[Stored data entries]

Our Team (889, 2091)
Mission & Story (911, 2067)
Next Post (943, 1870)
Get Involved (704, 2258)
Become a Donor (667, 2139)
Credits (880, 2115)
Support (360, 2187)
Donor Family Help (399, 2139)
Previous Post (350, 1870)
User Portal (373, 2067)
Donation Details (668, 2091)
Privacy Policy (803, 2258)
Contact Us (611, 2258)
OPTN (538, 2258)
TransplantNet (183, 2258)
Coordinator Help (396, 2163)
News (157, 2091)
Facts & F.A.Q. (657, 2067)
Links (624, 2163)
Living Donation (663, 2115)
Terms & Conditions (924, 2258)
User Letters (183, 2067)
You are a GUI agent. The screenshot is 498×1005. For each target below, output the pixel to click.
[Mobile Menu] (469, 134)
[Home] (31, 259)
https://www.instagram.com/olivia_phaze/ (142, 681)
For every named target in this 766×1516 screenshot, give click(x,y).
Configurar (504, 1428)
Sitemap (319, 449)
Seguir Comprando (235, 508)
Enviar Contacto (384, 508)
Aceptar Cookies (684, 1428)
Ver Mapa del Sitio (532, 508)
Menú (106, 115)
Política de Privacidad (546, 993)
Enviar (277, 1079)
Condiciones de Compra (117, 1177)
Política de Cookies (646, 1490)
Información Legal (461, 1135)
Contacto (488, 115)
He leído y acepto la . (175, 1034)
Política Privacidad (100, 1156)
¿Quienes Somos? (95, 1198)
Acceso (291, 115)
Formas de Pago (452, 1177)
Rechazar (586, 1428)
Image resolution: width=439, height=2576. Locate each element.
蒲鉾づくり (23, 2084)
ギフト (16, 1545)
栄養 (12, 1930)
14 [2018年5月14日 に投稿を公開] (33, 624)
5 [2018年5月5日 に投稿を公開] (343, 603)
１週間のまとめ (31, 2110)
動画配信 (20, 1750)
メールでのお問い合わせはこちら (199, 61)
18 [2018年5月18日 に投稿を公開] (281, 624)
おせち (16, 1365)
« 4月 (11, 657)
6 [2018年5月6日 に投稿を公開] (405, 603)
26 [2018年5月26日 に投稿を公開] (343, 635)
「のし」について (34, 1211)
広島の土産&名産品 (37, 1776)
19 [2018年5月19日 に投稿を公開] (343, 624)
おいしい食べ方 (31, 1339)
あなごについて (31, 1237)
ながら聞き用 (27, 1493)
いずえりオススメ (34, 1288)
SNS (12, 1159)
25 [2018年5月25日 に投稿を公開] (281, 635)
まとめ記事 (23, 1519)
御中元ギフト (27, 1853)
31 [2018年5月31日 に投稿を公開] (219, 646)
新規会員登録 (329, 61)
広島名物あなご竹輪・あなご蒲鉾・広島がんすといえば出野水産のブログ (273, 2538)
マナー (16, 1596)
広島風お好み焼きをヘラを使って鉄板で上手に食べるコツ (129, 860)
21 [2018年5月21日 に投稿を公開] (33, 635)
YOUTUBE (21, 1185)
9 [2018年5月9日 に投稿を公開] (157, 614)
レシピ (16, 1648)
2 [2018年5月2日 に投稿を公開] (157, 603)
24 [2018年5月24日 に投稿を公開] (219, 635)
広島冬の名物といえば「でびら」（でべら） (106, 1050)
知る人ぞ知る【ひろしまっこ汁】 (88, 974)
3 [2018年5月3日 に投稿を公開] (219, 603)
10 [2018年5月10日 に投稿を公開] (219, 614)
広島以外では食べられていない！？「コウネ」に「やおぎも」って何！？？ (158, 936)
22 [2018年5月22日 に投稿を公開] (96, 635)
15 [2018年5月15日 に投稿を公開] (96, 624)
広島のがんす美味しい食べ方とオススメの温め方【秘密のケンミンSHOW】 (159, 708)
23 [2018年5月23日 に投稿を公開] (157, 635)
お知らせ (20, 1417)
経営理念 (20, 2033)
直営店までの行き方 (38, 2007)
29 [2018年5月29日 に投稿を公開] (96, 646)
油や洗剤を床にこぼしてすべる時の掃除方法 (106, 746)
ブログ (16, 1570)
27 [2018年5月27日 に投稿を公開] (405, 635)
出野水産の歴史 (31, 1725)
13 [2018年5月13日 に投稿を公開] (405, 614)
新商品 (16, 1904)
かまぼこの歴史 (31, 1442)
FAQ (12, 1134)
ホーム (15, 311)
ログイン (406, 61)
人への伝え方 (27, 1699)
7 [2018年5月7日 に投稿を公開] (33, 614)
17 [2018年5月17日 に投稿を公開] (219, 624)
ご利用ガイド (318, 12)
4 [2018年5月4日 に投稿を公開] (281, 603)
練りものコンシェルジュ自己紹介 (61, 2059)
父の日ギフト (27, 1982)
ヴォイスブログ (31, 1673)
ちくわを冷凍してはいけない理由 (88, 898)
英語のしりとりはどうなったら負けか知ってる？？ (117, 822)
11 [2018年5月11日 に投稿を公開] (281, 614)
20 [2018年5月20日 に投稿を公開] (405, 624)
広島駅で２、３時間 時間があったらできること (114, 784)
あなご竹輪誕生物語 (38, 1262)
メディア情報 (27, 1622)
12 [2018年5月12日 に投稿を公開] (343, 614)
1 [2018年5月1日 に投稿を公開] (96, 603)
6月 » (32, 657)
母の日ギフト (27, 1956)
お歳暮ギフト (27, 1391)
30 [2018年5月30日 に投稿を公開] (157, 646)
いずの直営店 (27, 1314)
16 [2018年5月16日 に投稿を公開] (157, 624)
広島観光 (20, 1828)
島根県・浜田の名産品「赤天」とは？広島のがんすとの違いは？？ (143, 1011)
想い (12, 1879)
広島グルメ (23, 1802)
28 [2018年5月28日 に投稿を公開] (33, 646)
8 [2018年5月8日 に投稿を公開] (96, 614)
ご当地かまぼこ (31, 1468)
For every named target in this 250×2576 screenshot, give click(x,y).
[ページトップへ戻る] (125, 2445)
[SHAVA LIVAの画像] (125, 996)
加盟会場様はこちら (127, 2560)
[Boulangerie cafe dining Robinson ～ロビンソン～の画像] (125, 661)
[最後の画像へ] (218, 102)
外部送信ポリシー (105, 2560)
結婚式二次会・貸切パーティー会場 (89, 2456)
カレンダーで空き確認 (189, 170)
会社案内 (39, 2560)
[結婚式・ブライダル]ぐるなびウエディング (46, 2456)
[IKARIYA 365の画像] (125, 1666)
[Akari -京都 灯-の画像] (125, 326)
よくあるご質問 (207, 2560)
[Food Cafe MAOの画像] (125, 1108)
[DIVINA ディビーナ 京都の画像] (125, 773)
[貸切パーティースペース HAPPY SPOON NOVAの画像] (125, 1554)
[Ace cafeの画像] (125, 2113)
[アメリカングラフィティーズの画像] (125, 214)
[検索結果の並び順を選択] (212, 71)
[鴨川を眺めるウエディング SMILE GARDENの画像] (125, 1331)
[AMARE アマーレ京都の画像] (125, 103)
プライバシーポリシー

** What is required **
Rewrite the material above, renaming "Privacy Policy" to "Privacy Notice" wherever it appears and leaving everything else unchanged.

** Written solution **
Our Team (889, 2091)
Mission & Story (911, 2067)
Next Post (943, 1870)
Get Involved (704, 2258)
Become a Donor (667, 2139)
Credits (880, 2115)
Support (360, 2187)
Donor Family Help (399, 2139)
Previous Post (350, 1870)
User Portal (373, 2067)
Donation Details (668, 2091)
Privacy Notice (803, 2258)
Contact Us (611, 2258)
OPTN (538, 2258)
TransplantNet (183, 2258)
Coordinator Help (396, 2163)
News (157, 2091)
Facts & F.A.Q. (657, 2067)
Links (624, 2163)
Living Donation (663, 2115)
Terms & Conditions (924, 2258)
User Letters (183, 2067)
You are a GUI agent. The screenshot is 498×1005. For each target below, output the pixel to click.
[Mobile Menu] (469, 134)
[Home] (31, 259)
https://www.instagram.com/olivia_phaze/ (142, 681)
For every named target in this 766×1516 screenshot, give click(x,y).
Configurar (504, 1428)
Sitemap (319, 449)
Seguir Comprando (235, 508)
Enviar Contacto (384, 508)
Aceptar Cookies (684, 1428)
Ver Mapa del Sitio (532, 508)
Menú (106, 115)
Política de Privacidad (546, 993)
Enviar (277, 1079)
Condiciones de Compra (117, 1177)
Política de Cookies (646, 1490)
Información Legal (461, 1135)
Contacto (488, 115)
He leído y acepto la . (175, 1034)
Política Privacidad (100, 1156)
¿Quienes Somos? (95, 1198)
Acceso (291, 115)
Formas de Pago (452, 1177)
Rechazar (586, 1428)
Image resolution: width=439, height=2576. Locate each element.
蒲鉾づくり (23, 2084)
ギフト (16, 1545)
栄養 (12, 1930)
14 [2018年5月14日 に投稿を公開] (33, 624)
5 [2018年5月5日 に投稿を公開] (343, 603)
１週間のまとめ (31, 2110)
動画配信 (20, 1750)
メールでのお問い合わせはこちら (199, 61)
18 [2018年5月18日 に投稿を公開] (281, 624)
おせち (16, 1365)
« 4月 (11, 657)
6 [2018年5月6日 に投稿を公開] (405, 603)
26 [2018年5月26日 に投稿を公開] (343, 635)
「のし」について (34, 1211)
広島の土産&名産品 (37, 1776)
19 [2018年5月19日 に投稿を公開] (343, 624)
おいしい食べ方 (31, 1339)
あなごについて (31, 1237)
ながら聞き用 (27, 1493)
いずえりオススメ (34, 1288)
SNS (12, 1159)
25 [2018年5月25日 に投稿を公開] (281, 635)
まとめ記事 (23, 1519)
御中元ギフト (27, 1853)
31 [2018年5月31日 に投稿を公開] (219, 646)
新規会員登録 (329, 61)
広島名物あなご竹輪・あなご蒲鉾・広島がんすといえば出野水産のブログ (273, 2538)
マナー (16, 1596)
広島風お好み焼きをヘラを使って鉄板で上手に食べるコツ (129, 860)
21 [2018年5月21日 に投稿を公開] (33, 635)
YOUTUBE (21, 1185)
9 [2018年5月9日 に投稿を公開] (157, 614)
レシピ (16, 1648)
2 [2018年5月2日 に投稿を公開] (157, 603)
24 [2018年5月24日 に投稿を公開] (219, 635)
広島冬の名物といえば「でびら」（でべら） (106, 1050)
知る人ぞ知る【ひろしまっこ汁】 (88, 974)
3 [2018年5月3日 に投稿を公開] (219, 603)
10 [2018年5月10日 に投稿を公開] (219, 614)
広島以外では食べられていない！？「コウネ」に「やおぎも」って何！？？ (158, 936)
22 [2018年5月22日 に投稿を公開] (96, 635)
15 [2018年5月15日 に投稿を公開] (96, 624)
広島のがんす美味しい食べ方とオススメの温め方【秘密のケンミンSHOW】 (159, 708)
23 [2018年5月23日 に投稿を公開] (157, 635)
お知らせ (20, 1417)
経営理念 (20, 2033)
直営店までの行き方 (38, 2007)
29 [2018年5月29日 に投稿を公開] (96, 646)
油や洗剤を床にこぼしてすべる時の掃除方法 (106, 746)
ブログ (16, 1570)
27 [2018年5月27日 に投稿を公開] (405, 635)
出野水産の歴史 (31, 1725)
13 [2018年5月13日 に投稿を公開] (405, 614)
新商品 (16, 1904)
かまぼこの歴史 (31, 1442)
FAQ (12, 1134)
ホーム (15, 311)
ログイン (406, 61)
人への伝え方 (27, 1699)
7 [2018年5月7日 に投稿を公開] (33, 614)
17 [2018年5月17日 に投稿を公開] (219, 624)
ご利用ガイド (318, 12)
4 [2018年5月4日 に投稿を公開] (281, 603)
練りものコンシェルジュ自己紹介 (61, 2059)
父の日ギフト (27, 1982)
ヴォイスブログ (31, 1673)
ちくわを冷凍してはいけない理由 (88, 898)
英語のしりとりはどうなったら負けか知ってる？？ (117, 822)
11 [2018年5月11日 に投稿を公開] (281, 614)
20 [2018年5月20日 に投稿を公開] (405, 624)
広島駅で２、３時間 時間があったらできること (114, 784)
あなご竹輪誕生物語 (38, 1262)
メディア情報 (27, 1622)
12 [2018年5月12日 に投稿を公開] (343, 614)
1 [2018年5月1日 に投稿を公開] (96, 603)
6月 » (32, 657)
母の日ギフト (27, 1956)
お歳暮ギフト (27, 1391)
30 [2018年5月30日 に投稿を公開] (157, 646)
いずの直営店 (27, 1314)
16 [2018年5月16日 に投稿を公開] (157, 624)
広島観光 (20, 1828)
島根県・浜田の名産品「赤天」とは？広島のがんすとの違いは？？ (143, 1011)
想い (12, 1879)
広島グルメ (23, 1802)
28 [2018年5月28日 に投稿を公開] (33, 646)
8 [2018年5月8日 に投稿を公開] (96, 614)
ご当地かまぼこ (31, 1468)
For every named target in this 250×2576 screenshot, give click(x,y).
[ページトップへ戻る] (125, 2445)
[SHAVA LIVAの画像] (125, 996)
加盟会場様はこちら (127, 2560)
[Boulangerie cafe dining Robinson ～ロビンソン～の画像] (125, 661)
[最後の画像へ] (218, 102)
外部送信ポリシー (105, 2560)
結婚式二次会・貸切パーティー会場 (89, 2456)
カレンダーで空き確認 (189, 170)
会社案内 (39, 2560)
[結婚式・ブライダル]ぐるなびウエディング (46, 2456)
[IKARIYA 365の画像] (125, 1666)
[Akari -京都 灯-の画像] (125, 326)
よくあるご質問 (207, 2560)
[Food Cafe MAOの画像] (125, 1108)
[DIVINA ディビーナ 京都の画像] (125, 773)
[貸切パーティースペース HAPPY SPOON NOVAの画像] (125, 1554)
[Ace cafeの画像] (125, 2113)
[アメリカングラフィティーズの画像] (125, 214)
[検索結果の並び順を選択] (212, 71)
[鴨川を眺めるウエディング SMILE GARDENの画像] (125, 1331)
[AMARE アマーレ京都の画像] (125, 103)
プライバシーポリシー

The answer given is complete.